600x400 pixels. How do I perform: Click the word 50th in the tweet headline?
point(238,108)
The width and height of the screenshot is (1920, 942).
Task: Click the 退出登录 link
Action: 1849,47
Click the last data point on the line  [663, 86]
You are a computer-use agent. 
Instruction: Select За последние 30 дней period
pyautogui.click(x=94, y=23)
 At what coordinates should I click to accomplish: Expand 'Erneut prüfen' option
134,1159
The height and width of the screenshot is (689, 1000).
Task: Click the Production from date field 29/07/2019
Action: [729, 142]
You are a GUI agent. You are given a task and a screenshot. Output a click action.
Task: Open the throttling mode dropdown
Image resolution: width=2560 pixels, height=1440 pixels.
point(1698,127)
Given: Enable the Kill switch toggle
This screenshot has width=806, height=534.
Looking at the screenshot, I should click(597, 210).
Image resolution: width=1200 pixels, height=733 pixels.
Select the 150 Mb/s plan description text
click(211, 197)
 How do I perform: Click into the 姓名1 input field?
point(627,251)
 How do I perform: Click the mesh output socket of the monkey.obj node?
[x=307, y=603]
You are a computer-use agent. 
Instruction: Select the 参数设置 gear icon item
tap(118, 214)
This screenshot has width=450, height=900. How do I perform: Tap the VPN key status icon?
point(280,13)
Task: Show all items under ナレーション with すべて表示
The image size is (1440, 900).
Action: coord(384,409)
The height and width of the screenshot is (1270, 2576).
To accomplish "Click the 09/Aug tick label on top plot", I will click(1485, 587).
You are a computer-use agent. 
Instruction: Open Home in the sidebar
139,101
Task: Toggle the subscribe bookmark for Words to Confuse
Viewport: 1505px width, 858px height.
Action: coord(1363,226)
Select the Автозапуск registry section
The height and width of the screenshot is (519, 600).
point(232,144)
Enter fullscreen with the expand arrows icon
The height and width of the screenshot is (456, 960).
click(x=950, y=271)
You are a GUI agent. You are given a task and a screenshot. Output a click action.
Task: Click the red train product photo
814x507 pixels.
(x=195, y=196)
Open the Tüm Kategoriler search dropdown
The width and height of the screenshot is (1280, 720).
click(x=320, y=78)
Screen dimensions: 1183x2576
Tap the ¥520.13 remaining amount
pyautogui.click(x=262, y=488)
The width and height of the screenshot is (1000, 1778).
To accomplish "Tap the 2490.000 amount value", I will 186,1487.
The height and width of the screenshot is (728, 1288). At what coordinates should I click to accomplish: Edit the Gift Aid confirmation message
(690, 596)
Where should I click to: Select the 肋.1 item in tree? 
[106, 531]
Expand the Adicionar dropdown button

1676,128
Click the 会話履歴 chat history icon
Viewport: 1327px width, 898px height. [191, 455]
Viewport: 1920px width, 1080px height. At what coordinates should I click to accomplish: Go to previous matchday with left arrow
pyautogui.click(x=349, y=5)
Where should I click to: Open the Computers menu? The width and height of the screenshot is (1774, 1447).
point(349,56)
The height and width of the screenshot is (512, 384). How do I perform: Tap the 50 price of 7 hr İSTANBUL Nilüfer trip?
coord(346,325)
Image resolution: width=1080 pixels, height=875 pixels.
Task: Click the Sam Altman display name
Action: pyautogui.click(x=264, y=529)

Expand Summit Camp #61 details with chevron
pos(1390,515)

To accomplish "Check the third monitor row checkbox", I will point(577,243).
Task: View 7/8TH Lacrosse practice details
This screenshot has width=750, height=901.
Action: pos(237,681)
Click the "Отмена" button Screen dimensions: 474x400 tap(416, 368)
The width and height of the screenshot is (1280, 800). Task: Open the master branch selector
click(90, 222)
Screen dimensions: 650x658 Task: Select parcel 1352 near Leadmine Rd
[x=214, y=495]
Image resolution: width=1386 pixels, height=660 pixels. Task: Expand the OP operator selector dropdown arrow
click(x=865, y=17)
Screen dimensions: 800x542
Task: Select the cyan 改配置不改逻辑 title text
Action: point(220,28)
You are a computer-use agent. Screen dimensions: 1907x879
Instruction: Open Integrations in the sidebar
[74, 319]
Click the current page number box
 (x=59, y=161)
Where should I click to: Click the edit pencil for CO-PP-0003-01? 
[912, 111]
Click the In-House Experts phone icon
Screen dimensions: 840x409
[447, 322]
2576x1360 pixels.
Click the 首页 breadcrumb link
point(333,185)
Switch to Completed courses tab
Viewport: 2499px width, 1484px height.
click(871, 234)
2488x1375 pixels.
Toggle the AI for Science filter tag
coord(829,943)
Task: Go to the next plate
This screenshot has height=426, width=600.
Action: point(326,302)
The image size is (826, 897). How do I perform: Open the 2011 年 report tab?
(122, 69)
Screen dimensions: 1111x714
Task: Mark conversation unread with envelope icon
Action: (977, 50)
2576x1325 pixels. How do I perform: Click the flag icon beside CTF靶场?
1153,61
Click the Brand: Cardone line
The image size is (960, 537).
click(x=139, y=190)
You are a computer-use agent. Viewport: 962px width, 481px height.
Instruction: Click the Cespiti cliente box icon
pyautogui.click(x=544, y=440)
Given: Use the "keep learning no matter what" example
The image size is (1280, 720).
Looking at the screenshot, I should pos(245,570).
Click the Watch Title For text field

********************

REQUEST » Return the lines above verbatim, from first to last.

THE REPLY »
600x400 pixels. How do I perform: Click the word 50th in the tweet headline?
point(238,108)
The width and height of the screenshot is (1920, 942).
Task: Click the 退出登录 link
Action: 1849,47
Click the last data point on the line  [663, 86]
You are a computer-use agent. 
Instruction: Select За последние 30 дней period
pyautogui.click(x=94, y=23)
 At what coordinates should I click to accomplish: Expand 'Erneut prüfen' option
134,1159
The height and width of the screenshot is (689, 1000).
Task: Click the Production from date field 29/07/2019
Action: [729, 142]
You are a GUI agent. You are given a task and a screenshot. Output a click action.
Task: Open the throttling mode dropdown
Image resolution: width=2560 pixels, height=1440 pixels.
point(1698,127)
Given: Enable the Kill switch toggle
This screenshot has width=806, height=534.
Looking at the screenshot, I should click(597, 210).
Image resolution: width=1200 pixels, height=733 pixels.
Select the 150 Mb/s plan description text
click(211, 197)
 How do I perform: Click into the 姓名1 input field?
point(627,251)
 How do I perform: Click the mesh output socket of the monkey.obj node?
[x=307, y=603]
You are a computer-use agent. 
Instruction: Select the 参数设置 gear icon item
tap(118, 214)
This screenshot has width=450, height=900. How do I perform: Tap the VPN key status icon?
point(280,13)
Task: Show all items under ナレーション with すべて表示
The image size is (1440, 900).
Action: coord(384,409)
The height and width of the screenshot is (1270, 2576).
To accomplish "Click the 09/Aug tick label on top plot", I will click(1485, 587).
You are a computer-use agent. 
Instruction: Open Home in the sidebar
139,101
Task: Toggle the subscribe bookmark for Words to Confuse
Viewport: 1505px width, 858px height.
Action: coord(1363,226)
Select the Автозапуск registry section
The height and width of the screenshot is (519, 600).
point(232,144)
Enter fullscreen with the expand arrows icon
The height and width of the screenshot is (456, 960).
click(x=950, y=271)
You are a GUI agent. You are given a task and a screenshot. Output a click action.
Task: Click the red train product photo
814x507 pixels.
(x=195, y=196)
Open the Tüm Kategoriler search dropdown
The width and height of the screenshot is (1280, 720).
click(x=320, y=78)
Screen dimensions: 1183x2576
Tap the ¥520.13 remaining amount
pyautogui.click(x=262, y=488)
The width and height of the screenshot is (1000, 1778).
To accomplish "Tap the 2490.000 amount value", I will 186,1487.
The height and width of the screenshot is (728, 1288). At what coordinates should I click to accomplish: Edit the Gift Aid confirmation message
(690, 596)
Where should I click to: Select the 肋.1 item in tree? 
[106, 531]
Expand the Adicionar dropdown button

1676,128
Click the 会話履歴 chat history icon
Viewport: 1327px width, 898px height. [191, 455]
Viewport: 1920px width, 1080px height. At what coordinates should I click to accomplish: Go to previous matchday with left arrow
pyautogui.click(x=349, y=5)
Where should I click to: Open the Computers menu? The width and height of the screenshot is (1774, 1447).
point(349,56)
The height and width of the screenshot is (512, 384). How do I perform: Tap the 50 price of 7 hr İSTANBUL Nilüfer trip?
coord(346,325)
Image resolution: width=1080 pixels, height=875 pixels.
Task: Click the Sam Altman display name
Action: pyautogui.click(x=264, y=529)

Expand Summit Camp #61 details with chevron
pos(1390,515)

To accomplish "Check the third monitor row checkbox", I will point(577,243).
Task: View 7/8TH Lacrosse practice details
This screenshot has width=750, height=901.
Action: pos(237,681)
Click the "Отмена" button Screen dimensions: 474x400 tap(416, 368)
The width and height of the screenshot is (1280, 800). Task: Open the master branch selector
click(90, 222)
Screen dimensions: 650x658 Task: Select parcel 1352 near Leadmine Rd
[x=214, y=495]
Image resolution: width=1386 pixels, height=660 pixels. Task: Expand the OP operator selector dropdown arrow
click(x=865, y=17)
Screen dimensions: 800x542
Task: Select the cyan 改配置不改逻辑 title text
Action: point(220,28)
You are a computer-use agent. Screen dimensions: 1907x879
Instruction: Open Integrations in the sidebar
[74, 319]
Click the current page number box
 (x=59, y=161)
Where should I click to: Click the edit pencil for CO-PP-0003-01? 
[912, 111]
Click the In-House Experts phone icon
Screen dimensions: 840x409
[447, 322]
2576x1360 pixels.
Click the 首页 breadcrumb link
point(333,185)
Switch to Completed courses tab
Viewport: 2499px width, 1484px height.
click(871, 234)
2488x1375 pixels.
Toggle the AI for Science filter tag
coord(829,943)
Task: Go to the next plate
This screenshot has height=426, width=600.
Action: point(326,302)
The image size is (826, 897). How do I perform: Open the 2011 年 report tab?
(122, 69)
Screen dimensions: 1111x714
Task: Mark conversation unread with envelope icon
Action: (977, 50)
2576x1325 pixels. How do I perform: Click the flag icon beside CTF靶场?
1153,61
Click the Brand: Cardone line
The image size is (960, 537).
click(x=139, y=190)
You are a computer-use agent. Viewport: 962px width, 481px height.
Instruction: Click the Cespiti cliente box icon
pyautogui.click(x=544, y=440)
Given: Use the "keep learning no matter what" example
The image size is (1280, 720).
Looking at the screenshot, I should pos(245,570).
Click the Watch Title For text field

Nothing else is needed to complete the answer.